- **GIVEN PROBLEM**
Repeat word for word everything from the line containing "The image size is (176, 207)." down to the end of the rows below, leaving the pictures out.

- **Collected data**
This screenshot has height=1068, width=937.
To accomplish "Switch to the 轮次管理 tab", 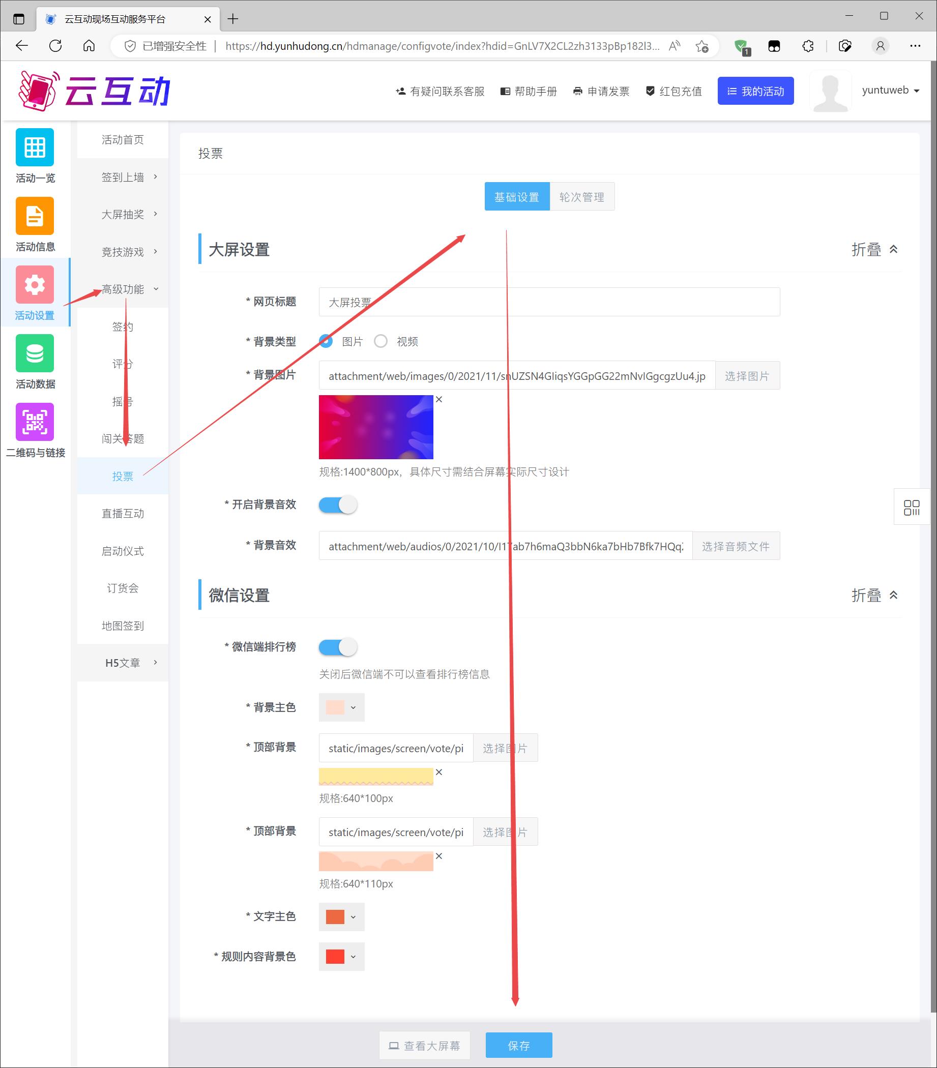I will tap(582, 197).
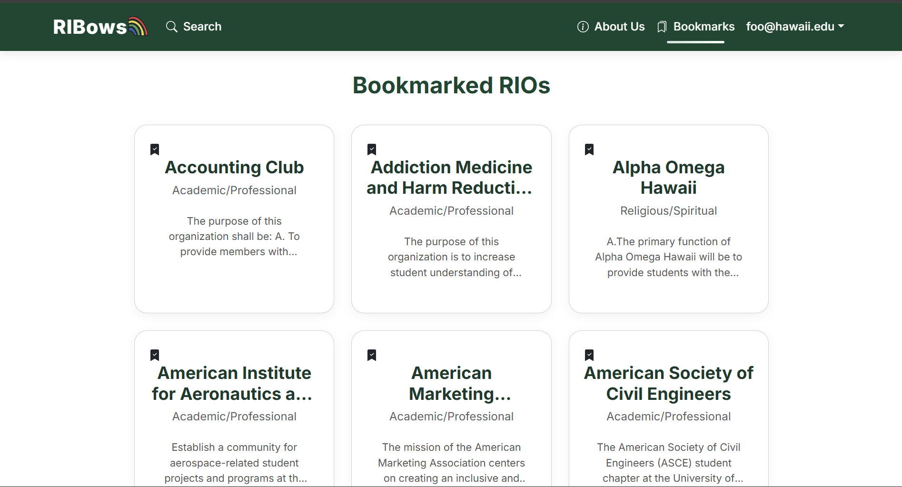
Task: Open the foo@hawaii.edu account dropdown
Action: (x=795, y=27)
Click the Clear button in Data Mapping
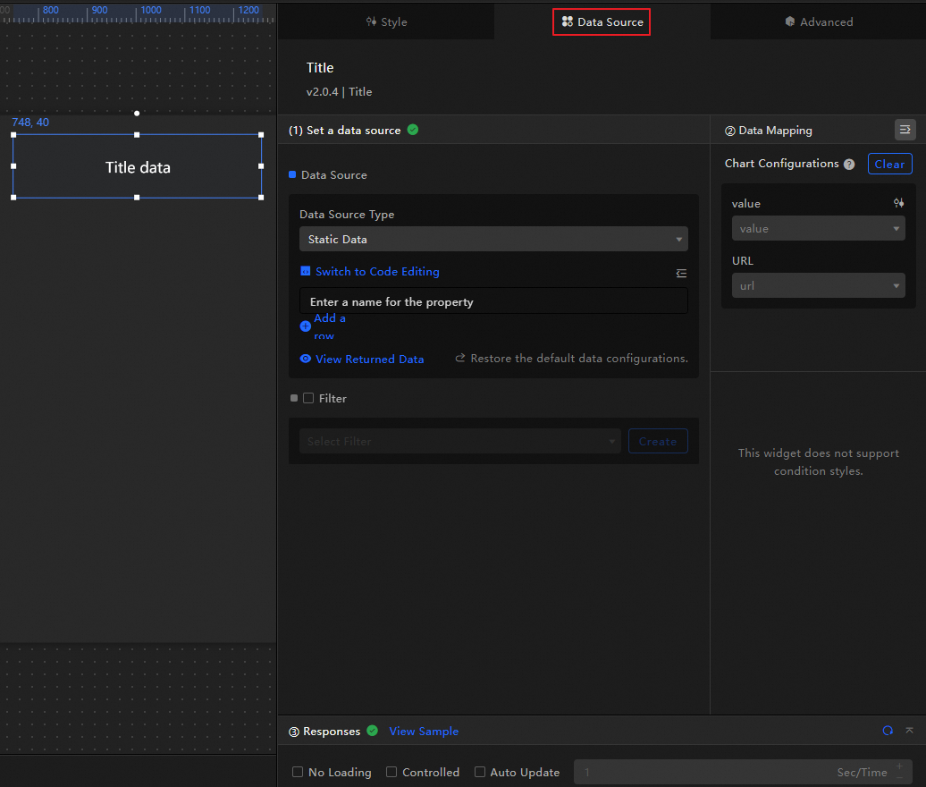Viewport: 926px width, 787px height. coord(889,165)
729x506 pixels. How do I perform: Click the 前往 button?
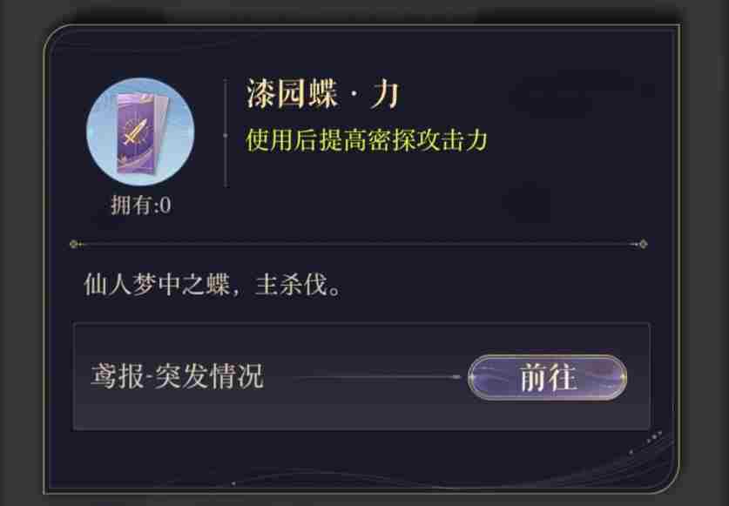click(x=547, y=377)
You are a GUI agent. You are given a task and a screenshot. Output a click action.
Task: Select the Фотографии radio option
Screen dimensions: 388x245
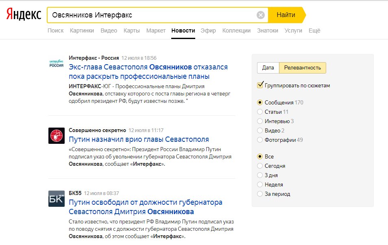tap(260, 140)
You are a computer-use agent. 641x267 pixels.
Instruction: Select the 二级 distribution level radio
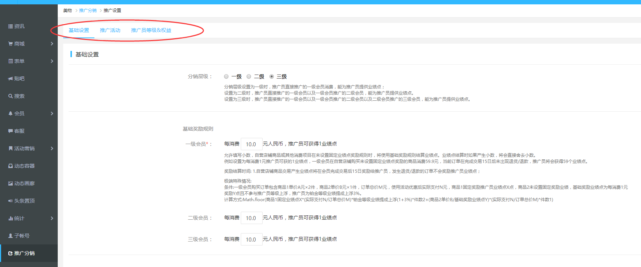249,76
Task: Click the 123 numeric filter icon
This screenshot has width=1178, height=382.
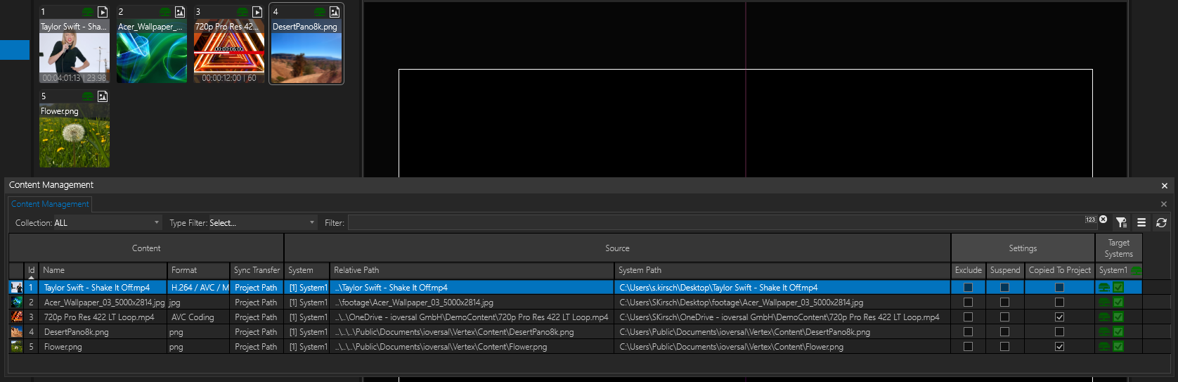Action: (1090, 219)
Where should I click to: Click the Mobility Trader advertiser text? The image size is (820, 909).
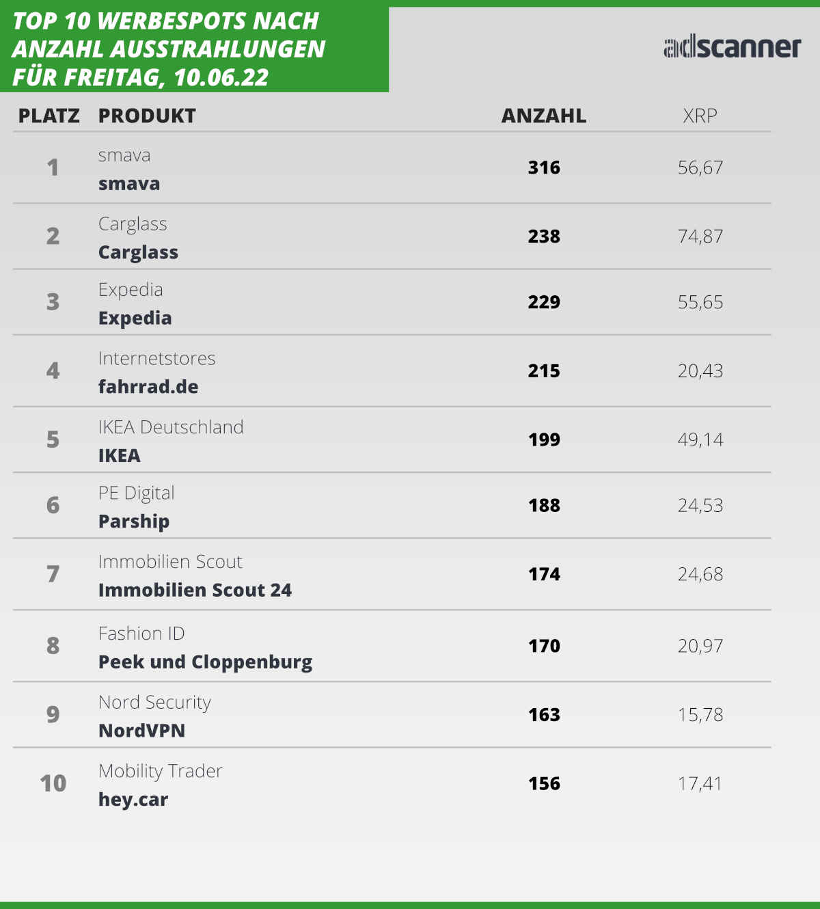point(161,771)
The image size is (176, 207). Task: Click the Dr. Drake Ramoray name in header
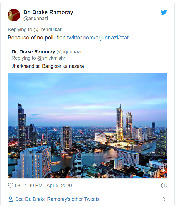48,12
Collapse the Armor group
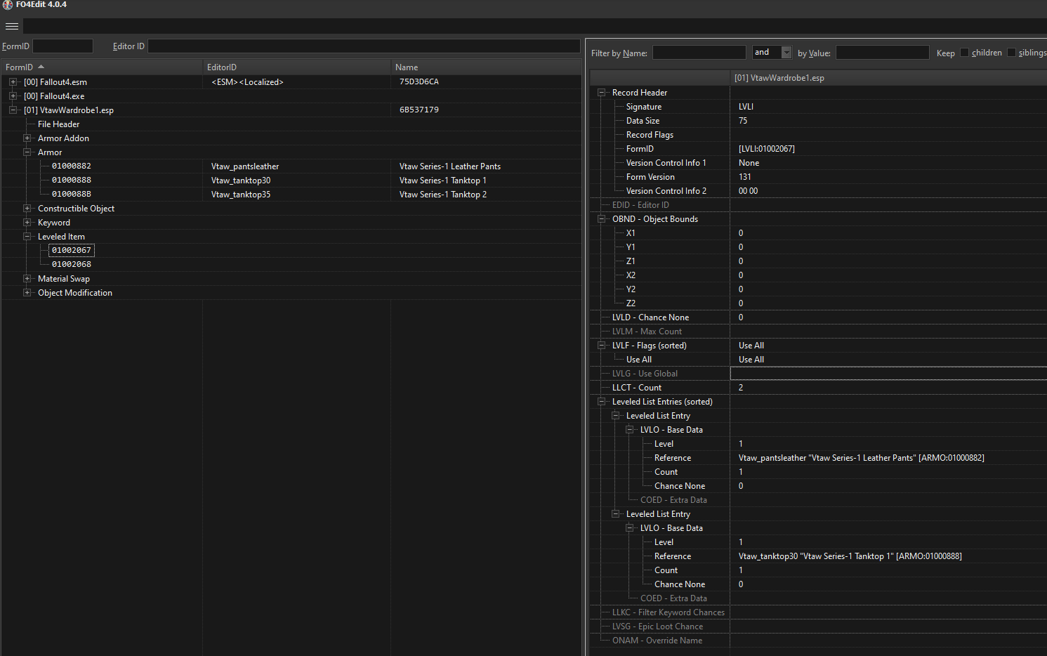Viewport: 1047px width, 656px height. tap(27, 152)
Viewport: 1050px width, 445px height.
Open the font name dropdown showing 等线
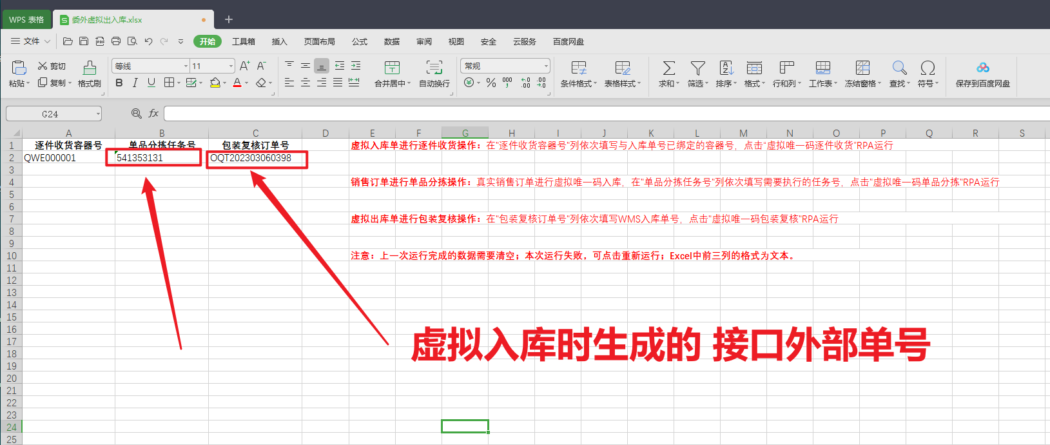pos(186,66)
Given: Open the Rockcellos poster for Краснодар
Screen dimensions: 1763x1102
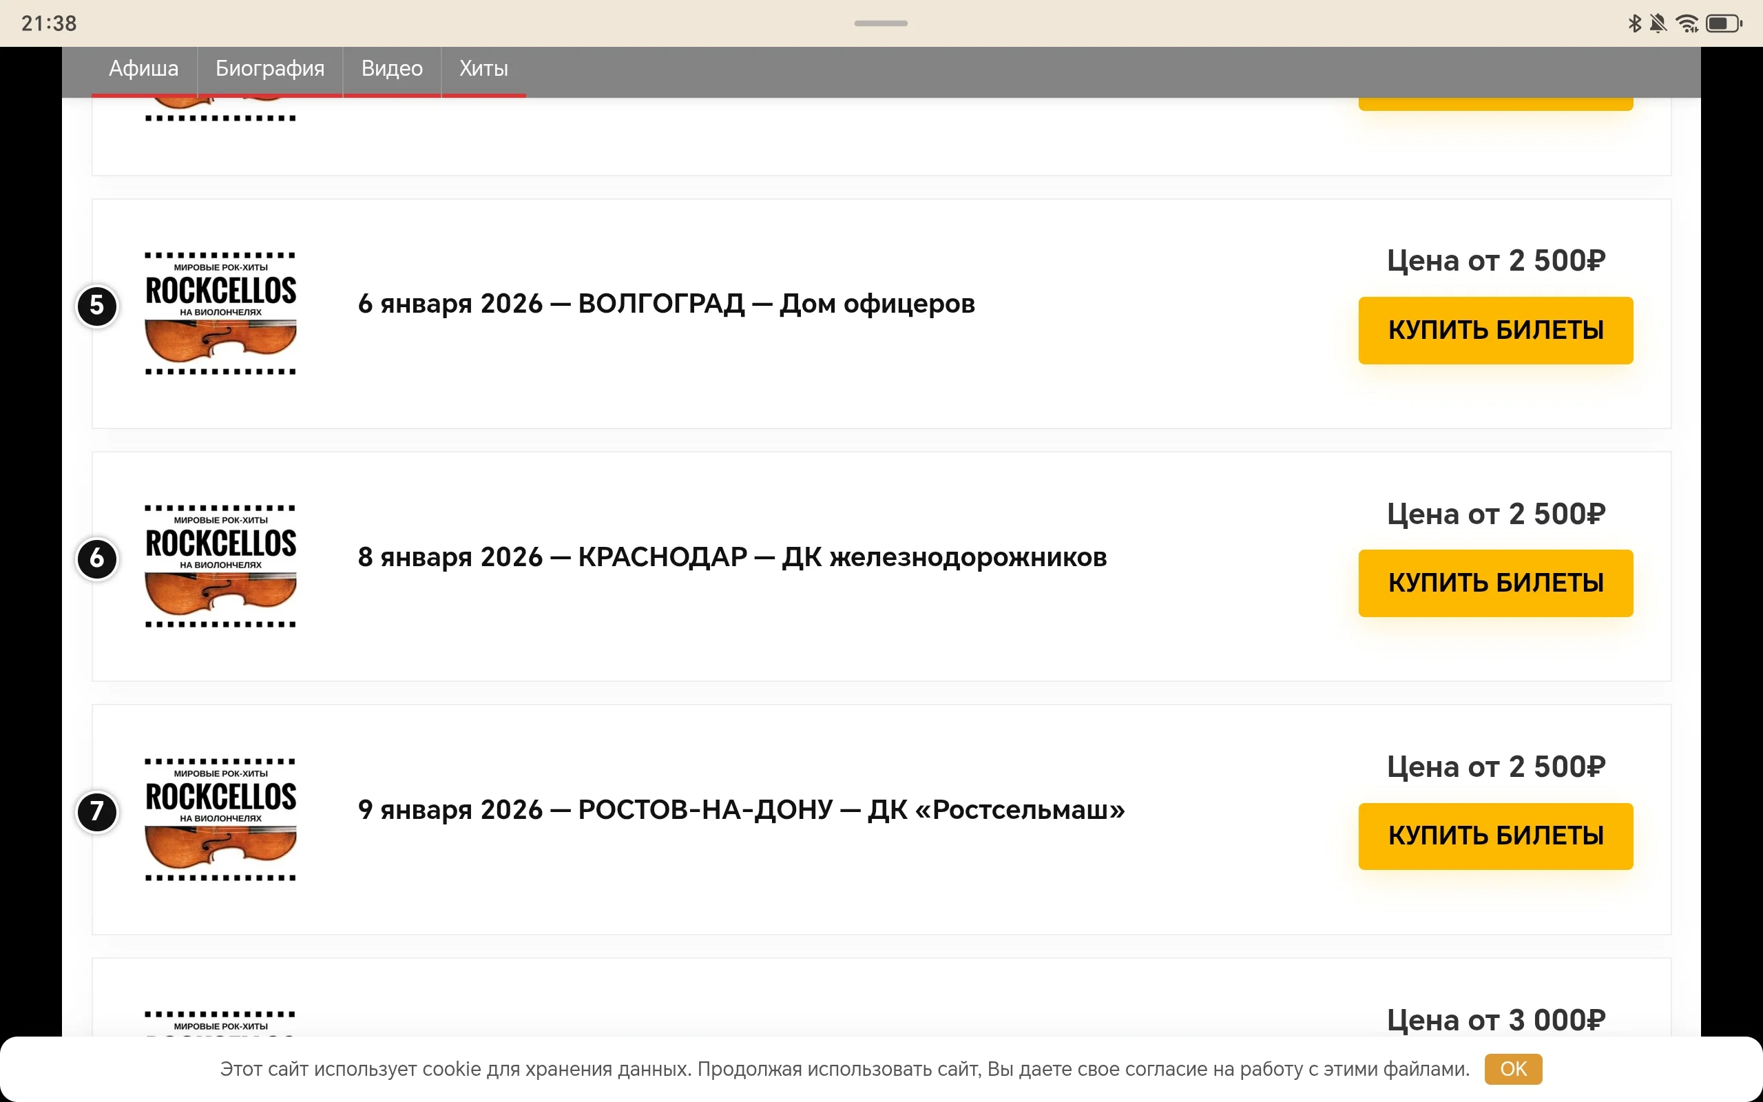Looking at the screenshot, I should point(221,566).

- **OUTPUT OF THE TASK**
The image size is (176, 207). Task: Click the Dr. Drake Ramoray name in header
48,12
Collapse the Armor group
Viewport: 1047px width, 656px height. tap(27, 152)
Viewport: 1050px width, 445px height.
Open the font name dropdown showing 等线
pos(186,66)
Given: Open the Rockcellos poster for Краснодар
Screen dimensions: 1763x1102
Looking at the screenshot, I should point(221,566).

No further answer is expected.